Traditionally, the handsfasting ceremony, lasts one year and a day, sometimes termed as a "celtic engagement"
ceremony, for others it is a marriage ceremony. After the one year and a day, if the couple have performed this as an "Engagement"
they then may get married.
If used as a marriage ceremony, couples may stay together or go their separate ways, with no guilt.
The spiritual bond of a handsfasting ceremony, is taken very seriously that a physical bond.
Traditionally the palms or wrists were slightly cut to shed some blood so that their blood
may be exchanged and therefore signifying how seriously this commitment is taken by both parties.

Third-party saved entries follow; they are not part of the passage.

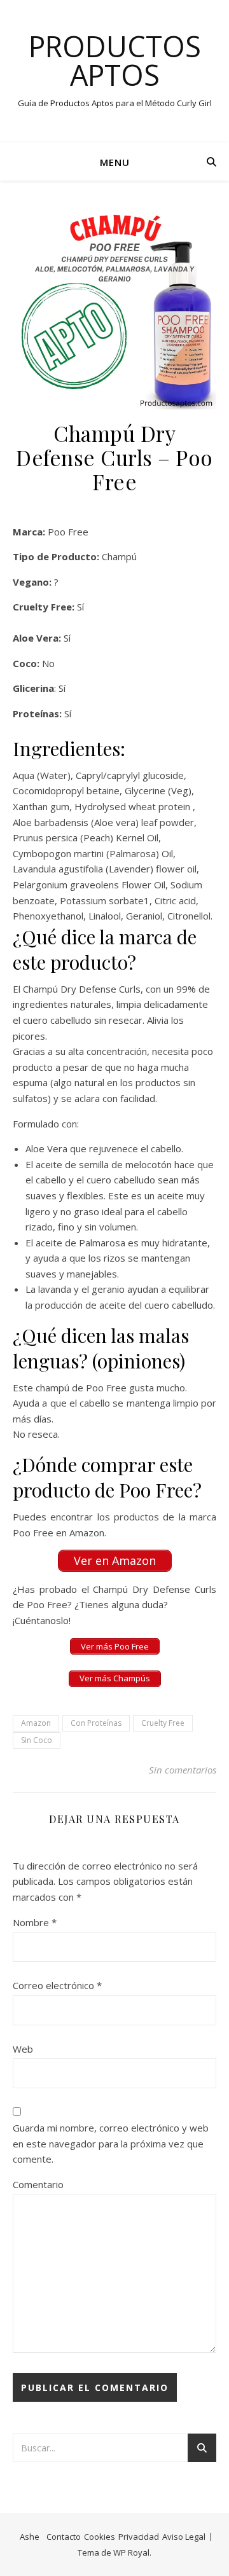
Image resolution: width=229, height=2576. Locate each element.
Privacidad (138, 2536)
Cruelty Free (162, 1723)
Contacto (63, 2536)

In Scotland there used to
be handfasting 'chant' that went something as follows, " blood of my blood and bone of my bone...". Today, couples favor just
the handfasting with a ribbon without the blood ritual.
Vows, which have been written by each person are then exchanged, signifying the spoken contact
between the two. Rings (or jewelery of some description) are exchanged to symbolise eternal love. After the vows and the rings,
the couples wrists are then unbound and they can walk together along the same path.